Transcribe nothing except the lines below that run from the one with "Where should I" to the one with "Viewport: 1433px width, 762px height.", ends included, and do not copy any picture.

Dataset records:
☆ ☆ ☆ ☆ ☆
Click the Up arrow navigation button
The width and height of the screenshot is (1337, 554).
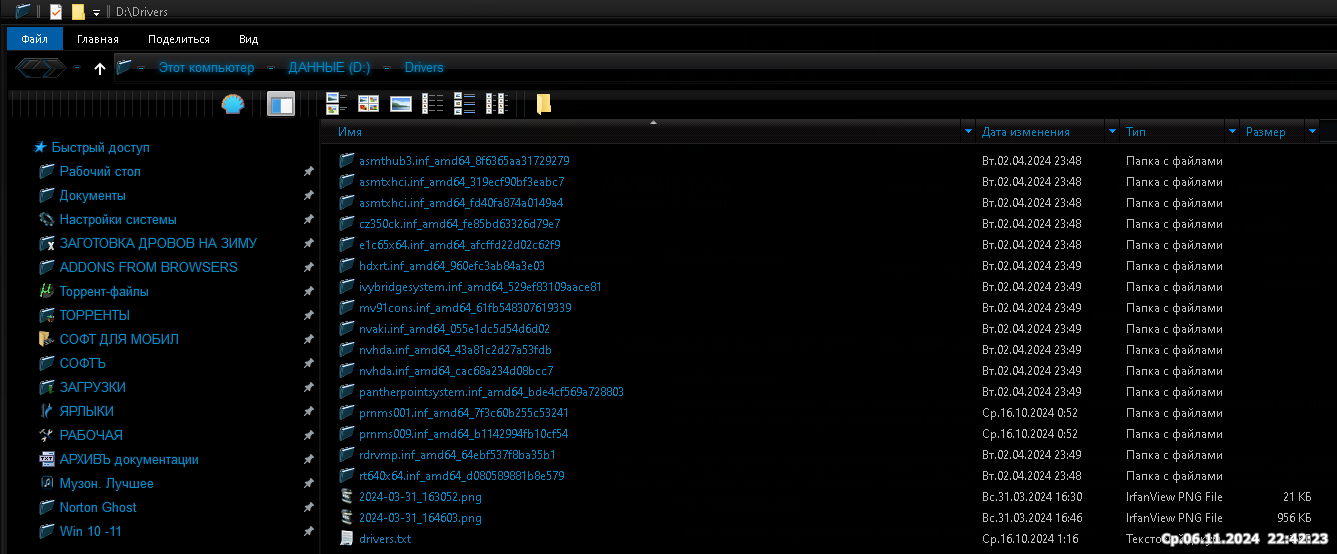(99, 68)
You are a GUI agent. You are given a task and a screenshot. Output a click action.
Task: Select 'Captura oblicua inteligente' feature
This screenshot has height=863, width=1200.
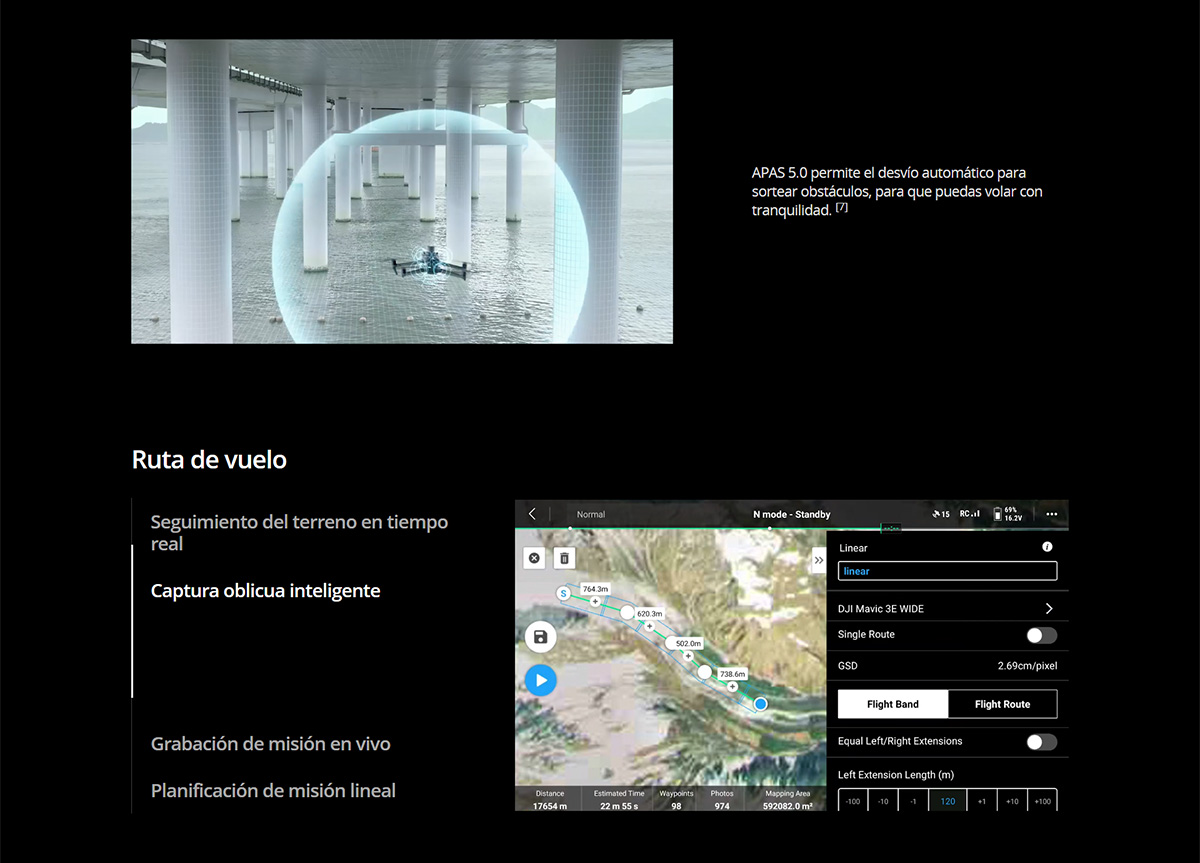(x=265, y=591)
☆ ☆ ☆ ☆ ☆
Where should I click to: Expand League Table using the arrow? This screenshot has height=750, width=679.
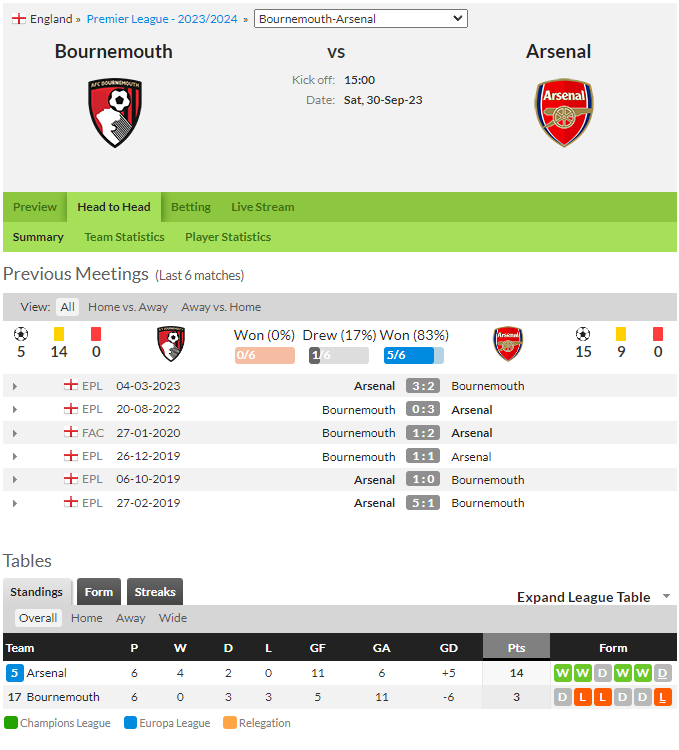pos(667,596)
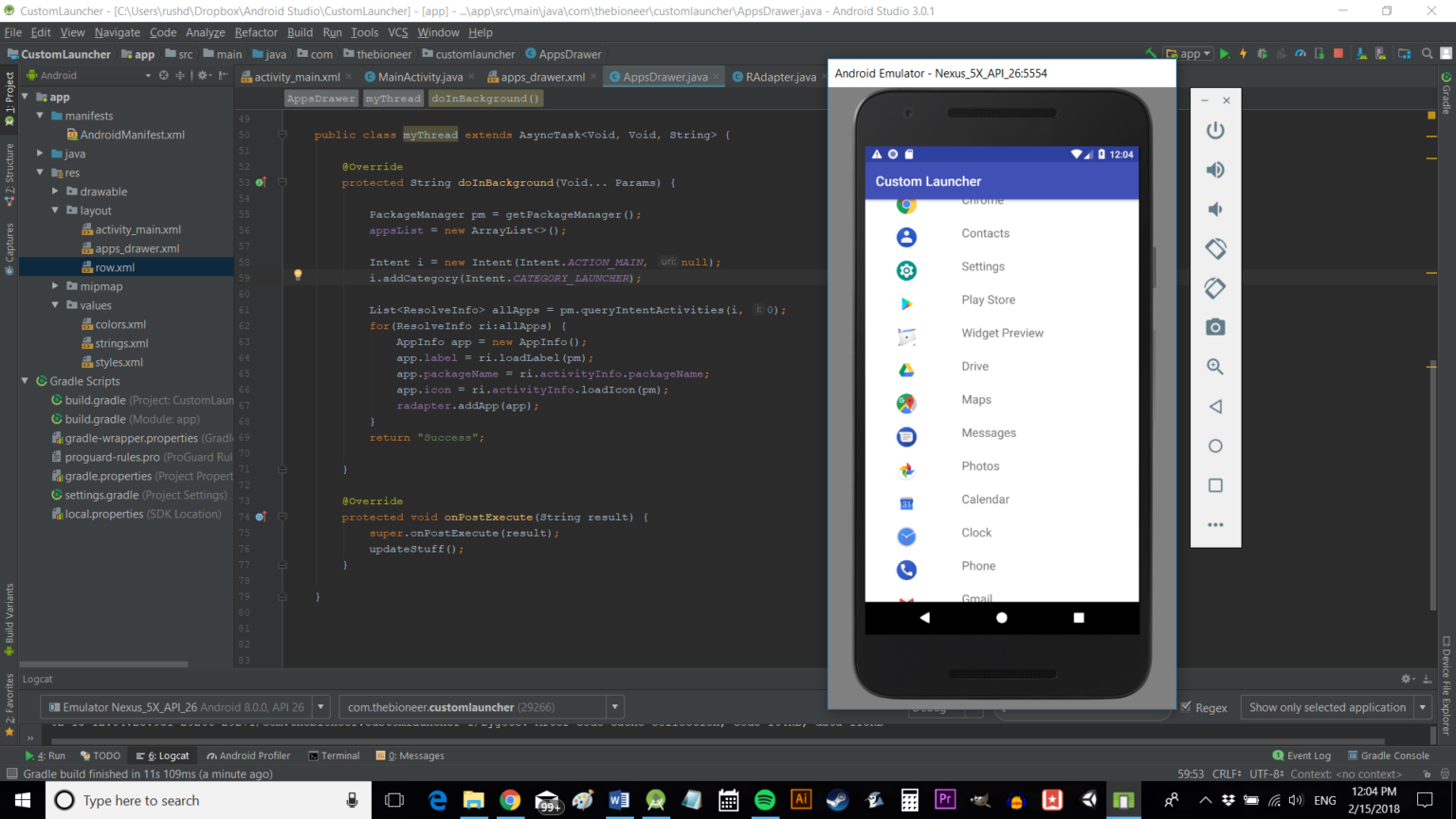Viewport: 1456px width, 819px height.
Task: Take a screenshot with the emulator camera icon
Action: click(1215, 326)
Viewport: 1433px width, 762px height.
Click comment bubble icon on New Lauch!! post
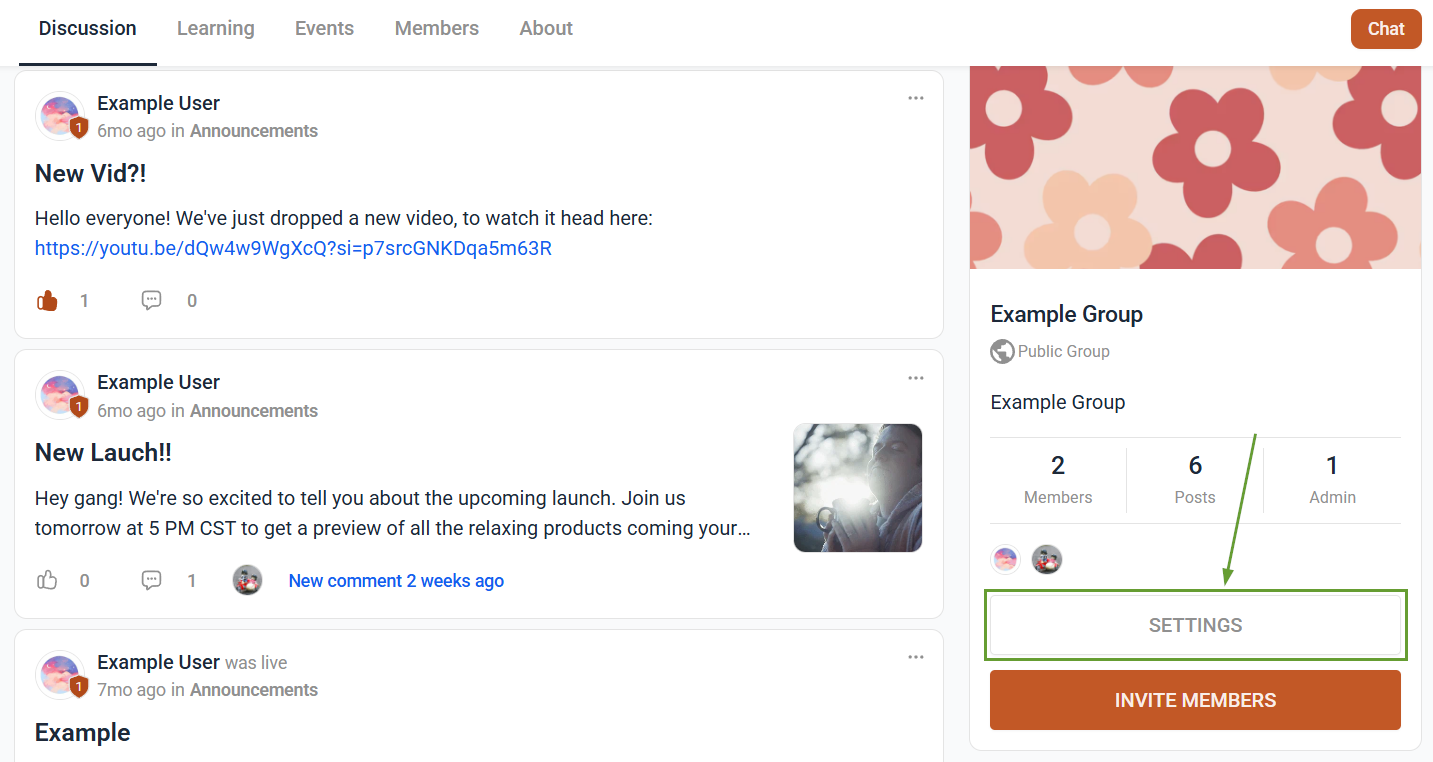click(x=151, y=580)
☆ ☆ ☆ ☆ ☆
Answer space:
Where should I click to: Expand League Table using the arrow? This screenshot has height=750, width=679.
pos(667,596)
Viewport: 1456px width, 819px height.
Task: Take a screenshot with the emulator camera icon
Action: click(1215, 326)
Viewport: 1433px width, 762px height.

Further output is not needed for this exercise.